Not the perfect solution but an easy one. All sysadmins (root) have to stand to these rules:
- If a configuration file will be changed the first time, do “cp -a $FILE $FILE.original”
- If a configuration file will be changed if *.original exists, do “cp -a $FILE $FILE.$(date +%Y%m%d)”
- Comment your changes in the configuration file, especially who changed it.
=> locate *.original, diff $FILE.original $FILE, ls -l $FILE, ..
- Only install software with aptitude
=> /var/log/aptitude*

By: MJ Ray

MJ Ray — Thu, 02 Apr 2009 10:05:10 +0000

I’m inclined to start using etckeeper too. I’ve been hearing quite a bit of buzz about it over the last few days.

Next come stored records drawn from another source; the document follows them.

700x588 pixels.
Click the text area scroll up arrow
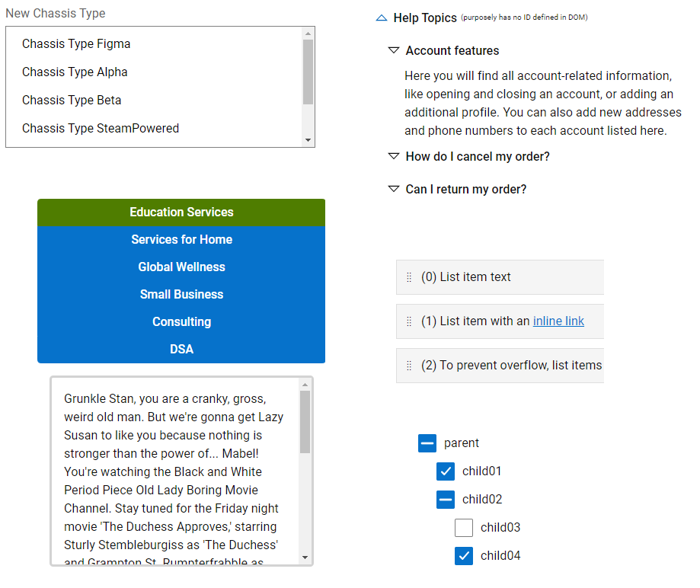(x=305, y=385)
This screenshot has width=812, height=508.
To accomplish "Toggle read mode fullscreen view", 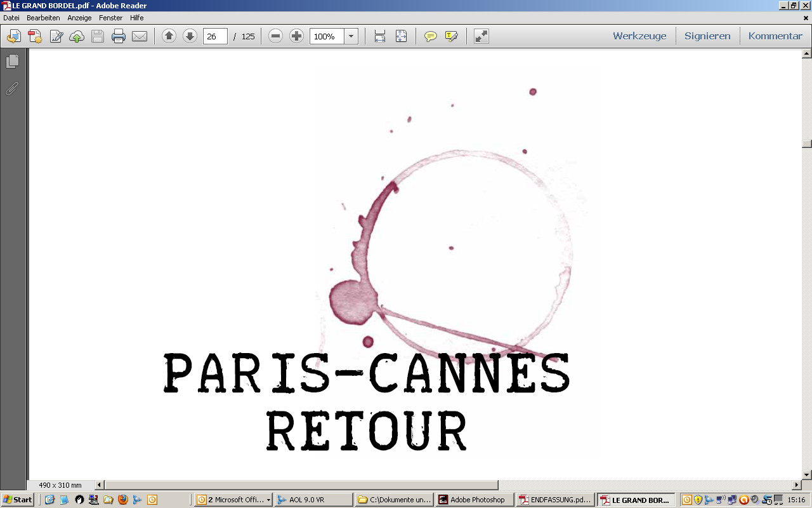I will click(481, 36).
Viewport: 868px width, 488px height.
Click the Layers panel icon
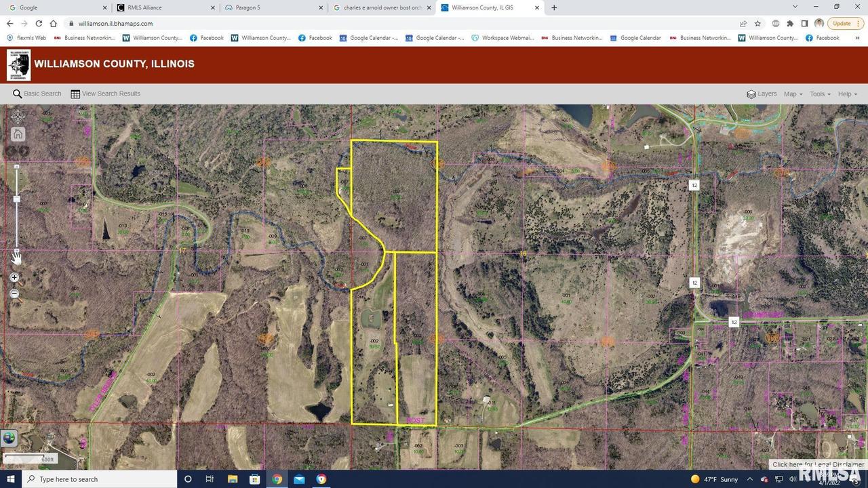click(x=752, y=94)
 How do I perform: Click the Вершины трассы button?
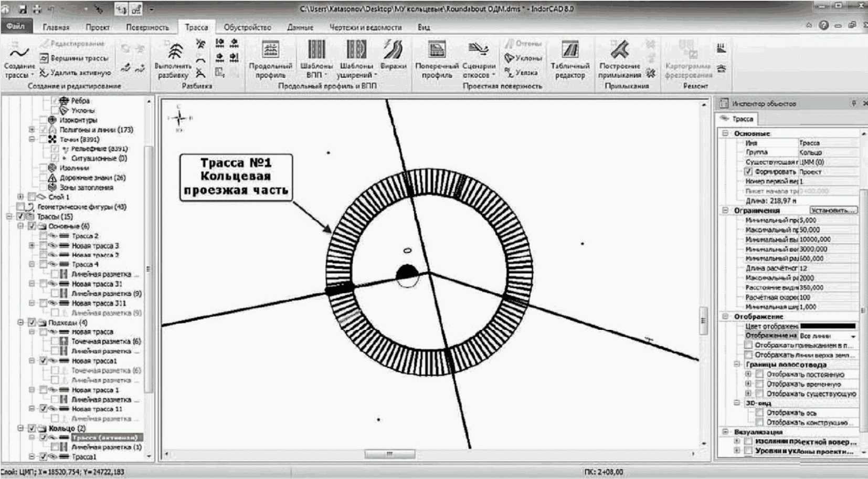pyautogui.click(x=74, y=58)
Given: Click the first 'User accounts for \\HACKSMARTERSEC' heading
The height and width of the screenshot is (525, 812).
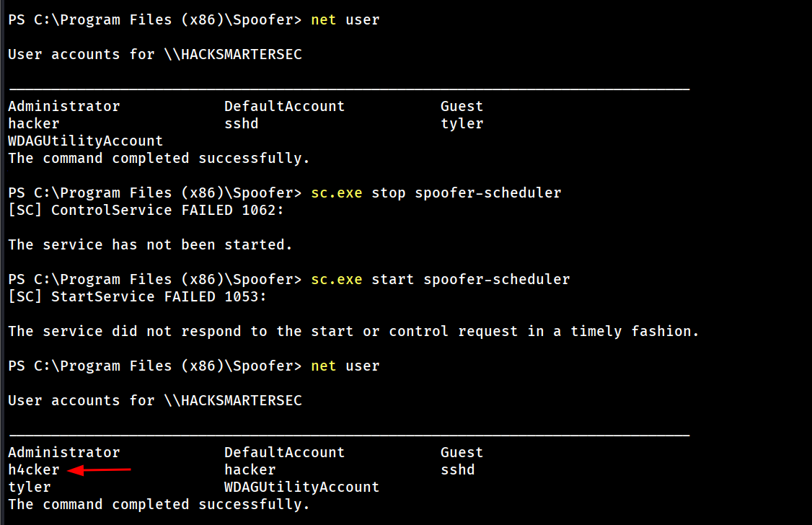Looking at the screenshot, I should coord(155,55).
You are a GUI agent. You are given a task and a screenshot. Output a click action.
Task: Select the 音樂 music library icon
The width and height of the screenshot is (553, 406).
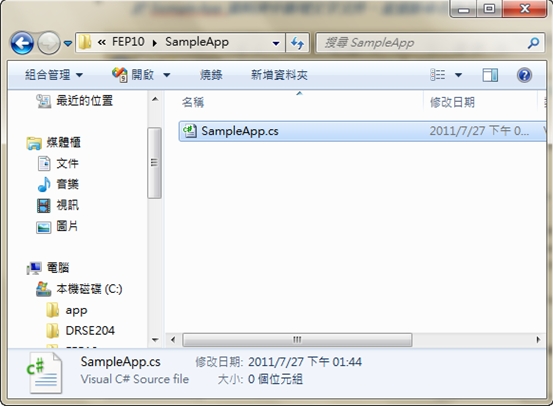44,184
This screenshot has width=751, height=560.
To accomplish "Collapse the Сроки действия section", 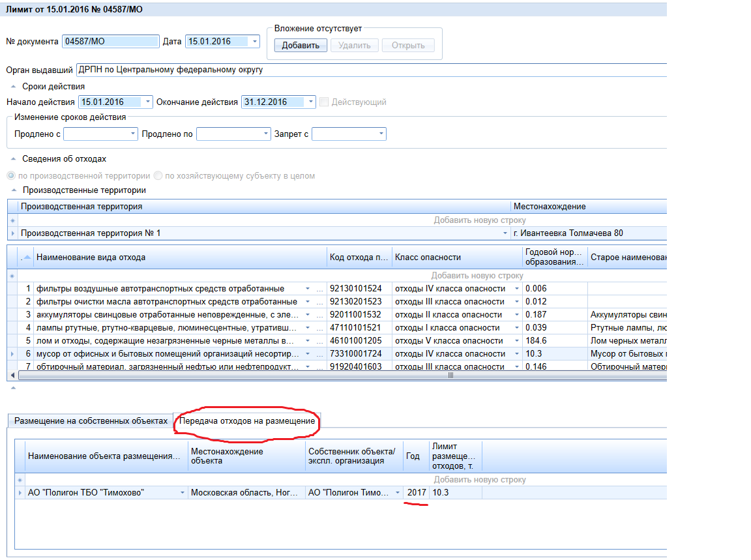I will click(13, 86).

About writing down the exact shell commands: do you think it’s worth starting up “script” or setting BASH_HISTORY to a one-per-use file, to save all root commands unless told otherwise?

By: Marius Gedminas

Marius Gedminas — Wed, 01 Apr 2009 23:09:07 +0000

I essentially use the dch solution, but mine’s homebrew (a two liner shell script that echoes `date` and $LOGNAME >> /root/Changelog and runs $EDITOR on it). The other sysadmin(s) usually remember to describe their changes, although sometimes I have to recover those descriptions from vim’s .swp files.

BTW it’s really useful to write down the exact shell commands/changes to config files you’ve made — you’ll find out that you need to do the same thing again (e.g. on a different box) and you’ll *love* the ready-made cheat sheet.

I’m planning to look at etckeeper next.

By: taggart

taggart — Wed, 01 Apr 2009 20:48:47 +0000

We use a similar dch method, documented at

http://lackof.org/taggart/hacking/dch/

We’ve started using etckeeper as well, but only letting aptitude do autocommits.

By: -dsr-

-dsr- — Tue, 31 Mar 2009 17:20:23 +0000

If you can enforce a policy, then you need something along the lines of “all changes made by a root user MUST be done through Puppet” where Puppet takes on the value of your favorite systems management automation entity. Yes, this includes and is more authoritarian than your already discarded “force everyone to use the same version control system”.
It is. I think, the only way to make this work.